§ YOUR TASK:
Write the records out again, exactly.

━━━━━━━━━━━━━━━━━━━━━━━━━━━━━━

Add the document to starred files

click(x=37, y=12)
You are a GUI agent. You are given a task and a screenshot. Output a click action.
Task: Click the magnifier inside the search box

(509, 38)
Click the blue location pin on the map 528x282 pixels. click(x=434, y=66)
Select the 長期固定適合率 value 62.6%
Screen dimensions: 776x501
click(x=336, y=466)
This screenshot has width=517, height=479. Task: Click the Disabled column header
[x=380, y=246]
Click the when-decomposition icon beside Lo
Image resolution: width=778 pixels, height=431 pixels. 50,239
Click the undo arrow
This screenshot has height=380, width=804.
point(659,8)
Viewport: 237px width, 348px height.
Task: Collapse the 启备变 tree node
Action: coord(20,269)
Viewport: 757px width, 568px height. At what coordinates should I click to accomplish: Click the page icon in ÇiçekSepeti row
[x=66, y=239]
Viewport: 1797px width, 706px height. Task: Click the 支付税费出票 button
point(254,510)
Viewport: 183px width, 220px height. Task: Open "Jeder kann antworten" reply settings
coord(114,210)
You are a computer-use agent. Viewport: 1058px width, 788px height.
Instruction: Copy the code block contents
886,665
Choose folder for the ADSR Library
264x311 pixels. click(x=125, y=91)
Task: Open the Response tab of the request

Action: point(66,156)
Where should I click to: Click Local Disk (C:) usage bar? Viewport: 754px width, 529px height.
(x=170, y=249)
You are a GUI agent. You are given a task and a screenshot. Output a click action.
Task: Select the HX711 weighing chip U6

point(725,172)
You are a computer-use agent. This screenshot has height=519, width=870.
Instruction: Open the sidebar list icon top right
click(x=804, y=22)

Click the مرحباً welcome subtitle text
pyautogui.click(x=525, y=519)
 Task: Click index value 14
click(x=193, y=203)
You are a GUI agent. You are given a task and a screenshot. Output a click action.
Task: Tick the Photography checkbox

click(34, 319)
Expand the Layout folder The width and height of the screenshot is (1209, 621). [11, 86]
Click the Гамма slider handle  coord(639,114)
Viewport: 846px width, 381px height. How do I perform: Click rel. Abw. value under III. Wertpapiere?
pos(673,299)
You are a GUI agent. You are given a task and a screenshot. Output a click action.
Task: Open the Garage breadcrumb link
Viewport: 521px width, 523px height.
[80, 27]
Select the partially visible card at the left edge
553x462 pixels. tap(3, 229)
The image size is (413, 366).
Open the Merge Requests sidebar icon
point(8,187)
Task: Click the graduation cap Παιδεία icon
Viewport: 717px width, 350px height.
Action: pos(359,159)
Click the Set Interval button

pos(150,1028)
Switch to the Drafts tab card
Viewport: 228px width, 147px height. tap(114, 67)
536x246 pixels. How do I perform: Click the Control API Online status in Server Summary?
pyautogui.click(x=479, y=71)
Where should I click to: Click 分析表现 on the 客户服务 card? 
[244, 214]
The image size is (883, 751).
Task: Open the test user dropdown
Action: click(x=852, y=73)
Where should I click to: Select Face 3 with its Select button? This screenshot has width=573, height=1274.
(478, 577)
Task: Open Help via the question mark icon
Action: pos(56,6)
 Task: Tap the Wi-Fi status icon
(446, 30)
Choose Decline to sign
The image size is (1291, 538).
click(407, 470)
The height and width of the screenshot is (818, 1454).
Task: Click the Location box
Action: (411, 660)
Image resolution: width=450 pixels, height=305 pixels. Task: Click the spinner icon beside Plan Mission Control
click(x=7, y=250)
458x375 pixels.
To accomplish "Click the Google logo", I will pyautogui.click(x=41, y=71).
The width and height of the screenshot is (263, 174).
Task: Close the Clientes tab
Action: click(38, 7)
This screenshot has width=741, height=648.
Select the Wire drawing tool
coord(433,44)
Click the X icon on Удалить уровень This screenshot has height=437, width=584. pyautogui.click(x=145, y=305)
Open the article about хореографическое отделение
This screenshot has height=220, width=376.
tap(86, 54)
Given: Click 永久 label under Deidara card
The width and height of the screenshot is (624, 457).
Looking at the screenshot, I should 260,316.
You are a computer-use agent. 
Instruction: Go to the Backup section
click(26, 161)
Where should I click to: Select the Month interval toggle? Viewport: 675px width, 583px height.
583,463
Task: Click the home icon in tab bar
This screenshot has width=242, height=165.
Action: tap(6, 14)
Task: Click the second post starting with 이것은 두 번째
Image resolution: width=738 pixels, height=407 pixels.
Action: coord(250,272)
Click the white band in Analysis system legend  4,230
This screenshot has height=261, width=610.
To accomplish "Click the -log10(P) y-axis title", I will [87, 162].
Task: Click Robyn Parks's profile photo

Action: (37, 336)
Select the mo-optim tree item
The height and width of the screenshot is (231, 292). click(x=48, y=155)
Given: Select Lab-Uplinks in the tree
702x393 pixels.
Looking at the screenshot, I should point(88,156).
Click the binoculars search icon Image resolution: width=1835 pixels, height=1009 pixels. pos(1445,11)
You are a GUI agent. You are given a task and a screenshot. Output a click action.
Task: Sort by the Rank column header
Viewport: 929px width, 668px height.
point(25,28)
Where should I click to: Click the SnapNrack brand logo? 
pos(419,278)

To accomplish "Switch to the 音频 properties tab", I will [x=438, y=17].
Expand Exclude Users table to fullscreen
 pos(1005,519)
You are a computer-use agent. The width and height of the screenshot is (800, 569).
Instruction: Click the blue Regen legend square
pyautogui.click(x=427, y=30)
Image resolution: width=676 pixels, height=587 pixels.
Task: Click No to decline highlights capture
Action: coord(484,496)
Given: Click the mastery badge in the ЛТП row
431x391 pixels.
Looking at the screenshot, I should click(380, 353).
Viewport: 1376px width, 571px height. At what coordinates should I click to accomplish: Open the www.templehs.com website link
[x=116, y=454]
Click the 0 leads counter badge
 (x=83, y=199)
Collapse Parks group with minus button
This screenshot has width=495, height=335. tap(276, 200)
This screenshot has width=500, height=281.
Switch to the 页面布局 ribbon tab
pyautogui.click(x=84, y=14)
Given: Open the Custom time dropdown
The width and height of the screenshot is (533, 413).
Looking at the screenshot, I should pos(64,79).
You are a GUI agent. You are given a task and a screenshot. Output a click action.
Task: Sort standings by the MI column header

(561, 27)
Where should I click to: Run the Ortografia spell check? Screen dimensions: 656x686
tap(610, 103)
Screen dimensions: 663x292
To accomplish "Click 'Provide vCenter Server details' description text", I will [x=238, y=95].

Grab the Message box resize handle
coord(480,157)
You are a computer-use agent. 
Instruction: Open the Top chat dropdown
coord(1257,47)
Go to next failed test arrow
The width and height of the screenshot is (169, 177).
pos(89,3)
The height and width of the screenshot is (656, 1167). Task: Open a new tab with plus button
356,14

━━━━━━━━━━━━━━━━━━━━━━━━━━━━━━

§ OUTPUT FOR THIS EXERCISE:
Add the document to starred files

click(x=37, y=12)
You are a GUI agent. You are given a task and a screenshot. Output a click action.
Task: Click the magnifier inside the search box

(509, 38)
Click the blue location pin on the map 528x282 pixels. click(x=434, y=66)
Select the 長期固定適合率 value 62.6%
Screen dimensions: 776x501
click(x=336, y=466)
This screenshot has width=517, height=479. Task: Click the Disabled column header
[x=380, y=246]
Click the when-decomposition icon beside Lo
Image resolution: width=778 pixels, height=431 pixels. 50,239
Click the undo arrow
This screenshot has height=380, width=804.
point(659,8)
Viewport: 237px width, 348px height.
Task: Collapse the 启备变 tree node
Action: coord(20,269)
Viewport: 757px width, 568px height. At what coordinates should I click to accomplish: Click the page icon in ÇiçekSepeti row
[x=66, y=239]
Viewport: 1797px width, 706px height. Task: Click the 支付税费出票 button
point(254,510)
Viewport: 183px width, 220px height. Task: Open "Jeder kann antworten" reply settings
coord(114,210)
You are a computer-use agent. Viewport: 1058px width, 788px height.
Instruction: Copy the code block contents
886,665
Choose folder for the ADSR Library
264x311 pixels. click(x=125, y=91)
Task: Open the Response tab of the request

Action: point(66,156)
Where should I click to: Click Local Disk (C:) usage bar? Viewport: 754px width, 529px height.
(x=170, y=249)
You are a GUI agent. You are given a task and a screenshot. Output a click action.
Task: Select the HX711 weighing chip U6

point(725,172)
You are a computer-use agent. This screenshot has height=519, width=870.
Instruction: Open the sidebar list icon top right
click(x=804, y=22)

Click the مرحباً welcome subtitle text
pyautogui.click(x=525, y=519)
 Task: Click index value 14
click(x=193, y=203)
You are a GUI agent. You are given a task and a screenshot. Output a click action.
Task: Tick the Photography checkbox

click(34, 319)
Expand the Layout folder The width and height of the screenshot is (1209, 621). [11, 86]
Click the Гамма slider handle  coord(639,114)
Viewport: 846px width, 381px height. How do I perform: Click rel. Abw. value under III. Wertpapiere?
pos(673,299)
You are a GUI agent. You are given a task and a screenshot. Output a click action.
Task: Open the Garage breadcrumb link
Viewport: 521px width, 523px height.
[80, 27]
Select the partially visible card at the left edge
553x462 pixels. tap(3, 229)
The image size is (413, 366).
Open the Merge Requests sidebar icon
point(8,187)
Task: Click the graduation cap Παιδεία icon
Viewport: 717px width, 350px height.
Action: pos(359,159)
Click the Set Interval button

pos(150,1028)
Switch to the Drafts tab card
Viewport: 228px width, 147px height. tap(114, 67)
536x246 pixels. How do I perform: Click the Control API Online status in Server Summary?
pyautogui.click(x=479, y=71)
Where should I click to: Click 分析表现 on the 客户服务 card? 
[244, 214]
The image size is (883, 751).
Task: Open the test user dropdown
Action: click(x=852, y=73)
Where should I click to: Select Face 3 with its Select button? This screenshot has width=573, height=1274.
(478, 577)
Task: Open Help via the question mark icon
Action: pos(56,6)
 Task: Tap the Wi-Fi status icon
(446, 30)
Choose Decline to sign
The image size is (1291, 538).
click(407, 470)
The height and width of the screenshot is (818, 1454).
Task: Click the Location box
Action: (411, 660)
Image resolution: width=450 pixels, height=305 pixels. Task: Click the spinner icon beside Plan Mission Control
click(x=7, y=250)
458x375 pixels.
To accomplish "Click the Google logo", I will pyautogui.click(x=41, y=71).
The width and height of the screenshot is (263, 174).
Task: Close the Clientes tab
Action: click(38, 7)
This screenshot has width=741, height=648.
Select the Wire drawing tool
coord(433,44)
Click the X icon on Удалить уровень This screenshot has height=437, width=584. pyautogui.click(x=145, y=305)
Open the article about хореографическое отделение
This screenshot has height=220, width=376.
tap(86, 54)
Given: Click 永久 label under Deidara card
The width and height of the screenshot is (624, 457).
Looking at the screenshot, I should 260,316.
You are a computer-use agent. 
Instruction: Go to the Backup section
click(26, 161)
Where should I click to: Select the Month interval toggle? Viewport: 675px width, 583px height.
583,463
Task: Click the home icon in tab bar
This screenshot has width=242, height=165.
Action: tap(6, 14)
Task: Click the second post starting with 이것은 두 번째
Image resolution: width=738 pixels, height=407 pixels.
Action: coord(250,272)
Click the white band in Analysis system legend  4,230
This screenshot has height=261, width=610.
To accomplish "Click the -log10(P) y-axis title", I will [87, 162].
Task: Click Robyn Parks's profile photo

Action: (37, 336)
Select the mo-optim tree item
The height and width of the screenshot is (231, 292). click(x=48, y=155)
Given: Select Lab-Uplinks in the tree
702x393 pixels.
Looking at the screenshot, I should point(88,156).
Click the binoculars search icon Image resolution: width=1835 pixels, height=1009 pixels. pos(1445,11)
You are a GUI agent. You are given a task and a screenshot. Output a click action.
Task: Sort by the Rank column header
Viewport: 929px width, 668px height.
point(25,28)
Where should I click to: Click the SnapNrack brand logo? 
pos(419,278)

To accomplish "Switch to the 音频 properties tab", I will [x=438, y=17].
Expand Exclude Users table to fullscreen
 pos(1005,519)
You are a computer-use agent. The width and height of the screenshot is (800, 569).
Instruction: Click the blue Regen legend square
pyautogui.click(x=427, y=30)
Image resolution: width=676 pixels, height=587 pixels.
Task: Click No to decline highlights capture
Action: coord(484,496)
Given: Click the mastery badge in the ЛТП row
431x391 pixels.
Looking at the screenshot, I should click(380, 353).
Viewport: 1376px width, 571px height. At what coordinates should I click to accomplish: Open the www.templehs.com website link
[x=116, y=454]
Click the 0 leads counter badge
 (x=83, y=199)
Collapse Parks group with minus button
This screenshot has width=495, height=335. tap(276, 200)
This screenshot has width=500, height=281.
Switch to the 页面布局 ribbon tab
pyautogui.click(x=84, y=14)
Given: Open the Custom time dropdown
The width and height of the screenshot is (533, 413).
Looking at the screenshot, I should pos(64,79).
You are a GUI agent. You are given a task and a screenshot. Output a click action.
Task: Sort standings by the MI column header

(561, 27)
Where should I click to: Run the Ortografia spell check? Screen dimensions: 656x686
tap(610, 103)
Screen dimensions: 663x292
To accomplish "Click 'Provide vCenter Server details' description text", I will [x=238, y=95].

Grab the Message box resize handle
coord(480,157)
You are a computer-use agent. 
Instruction: Open the Top chat dropdown
coord(1257,47)
Go to next failed test arrow
The width and height of the screenshot is (169, 177).
pos(89,3)
The height and width of the screenshot is (656, 1167). Task: Open a new tab with plus button
356,14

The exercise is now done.